Genetic diversity refers to the diversity within species, in this case SARS-CoV2. Evolution affects viral RNA genomes by creating variation in viral sequences;6, 7 it is therefore vital that conserved regions of viral genomes be used for primer or probe designing. In spite of attempting to achieve this goal, due to rapid evolution, mismatches between target regions and primers can result in false negatives. Therefore, simultaneous targeting of multiple conserved regions of viral genome should be considered.

Sampling Errors

These are errors that can occur during sample collecting, transporting, and handling of RNA. Care in taking throat and nasal swabs samples can significantly improve test accuracy. At times sample collection is inadequate or health workers do not insert nose swabs deep enough to collect a sample with a sufficient viral load. In order to improve testing accuracy, sample collection should be carried out by an experienced laboratory technologist or trained healthcare professional. Swabs should be placed in transport medium immediately after collection. In addition, the time between sample collection and test performance should not be too long. The sample should be stored at 2-8°C for maximum of 72 hours. If transporting is not possible during 72 hours, they should be stored at -70°C to prevent viral RNA degradation.

Sample Types

This refers to the types of samples that can be used to diagnose of COVID-19. Finding the best sample type in the best time during infection can lead to the best result with minimum false negatives.
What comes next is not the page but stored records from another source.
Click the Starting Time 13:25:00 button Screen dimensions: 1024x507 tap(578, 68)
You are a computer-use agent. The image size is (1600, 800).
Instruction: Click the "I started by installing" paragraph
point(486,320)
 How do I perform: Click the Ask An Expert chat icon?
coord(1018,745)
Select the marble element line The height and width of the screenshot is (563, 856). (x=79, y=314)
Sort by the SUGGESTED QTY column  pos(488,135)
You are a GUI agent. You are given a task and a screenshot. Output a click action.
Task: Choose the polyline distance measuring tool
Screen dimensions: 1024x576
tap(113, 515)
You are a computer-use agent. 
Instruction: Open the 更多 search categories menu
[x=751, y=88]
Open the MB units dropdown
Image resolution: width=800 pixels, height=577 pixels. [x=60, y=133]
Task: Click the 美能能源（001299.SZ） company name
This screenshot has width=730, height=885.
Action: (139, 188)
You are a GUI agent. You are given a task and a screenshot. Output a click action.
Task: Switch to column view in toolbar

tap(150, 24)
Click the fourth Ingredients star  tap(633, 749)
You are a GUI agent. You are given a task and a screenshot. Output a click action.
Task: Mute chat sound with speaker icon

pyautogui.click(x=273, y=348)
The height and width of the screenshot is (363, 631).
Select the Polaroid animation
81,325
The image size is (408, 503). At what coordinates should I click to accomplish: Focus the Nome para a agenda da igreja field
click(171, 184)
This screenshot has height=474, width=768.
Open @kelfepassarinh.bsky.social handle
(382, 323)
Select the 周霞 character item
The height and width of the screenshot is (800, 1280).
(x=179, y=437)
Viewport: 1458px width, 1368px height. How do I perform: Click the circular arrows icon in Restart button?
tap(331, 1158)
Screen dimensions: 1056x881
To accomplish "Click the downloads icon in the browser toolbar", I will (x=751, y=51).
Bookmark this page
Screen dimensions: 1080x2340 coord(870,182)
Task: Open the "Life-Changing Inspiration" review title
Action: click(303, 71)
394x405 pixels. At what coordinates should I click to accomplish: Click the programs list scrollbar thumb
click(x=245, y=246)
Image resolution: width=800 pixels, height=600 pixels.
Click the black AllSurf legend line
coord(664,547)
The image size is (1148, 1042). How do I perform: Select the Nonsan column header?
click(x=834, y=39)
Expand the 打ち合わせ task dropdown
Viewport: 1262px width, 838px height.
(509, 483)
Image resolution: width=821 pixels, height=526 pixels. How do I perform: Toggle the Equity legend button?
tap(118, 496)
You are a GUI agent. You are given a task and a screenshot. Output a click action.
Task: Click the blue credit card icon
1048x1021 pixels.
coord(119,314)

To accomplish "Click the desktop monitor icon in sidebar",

One study found that sputum is accurate for diagnosis, followed by nasal swabs.8 Another study suggested using sputum, nasal swabs and throat swabs in early stages.1 A previous study showed minimal or no viral replication in stool sample.9 This topic is an evolving topic; the most accurate sample type will become more apparent as our knowledge of COVID-19 improves. Viruses can migrate to the lower respiratory tract over time. Therefore, nasal swab specimens may be negative in such conditions. Considering time of exposure and symptom onset can guide a healthcare worker to target correct anatomical site for choosing the best sample. Therefore, it can be suggested that nasopharyngeal and oropharyngeal swabs are appropriate to detect early infection in early stages.

Viral Load

This refers to the amount of virus in an infected person’s nasal swab. It is important to know when an infected individual has an optimum viral load. Wolfel et al. reported that maximum COVID-19 replication in the throat is five days after symptom onset.9 A recent study reported that the viral load between asymptomatic and severe cases is similar,10 thus suggesting the potential of infection transmission by both groups.

Optimal Time

RT-PCR false negatives are related to the viral load and virus exposure time. A study has reported this issue in a literature review and pooled analysis,5 showing that the probability of a false negative RT-PCR test on day 1 after infection is 100% and it decreased respectively to 67% on day 4, 20 % on day 8, and increased again to 66% on day 21 after infection. In other words, the risk of false negative will be highest for RT-PCR when the test was used too early. In this situation, researchers suggest consecutive testing may be needed to improve adequate performance of the test.5 A study from John Hopkins University reported that the incubation time for COVID-19 is about a week from exposure.11 According to the finding of this study, time of sampling is a major factor that can reduce false negative ratio. We cannot rule out infection according to a negative test when a patient has symptom. In such cases, repeating the test increases our confidence.

Conclusion and Global Health Implications

Choosing sample type based on exposure time, the appropriate sampling time, and staff experience can be important in reducing the false negative RT-PCR test.

Acknowledgement:

We sincerely thank the healthcare staff.

Compliance with Ethical Standards

Conflicts of Interest: The authors declare no competing interest.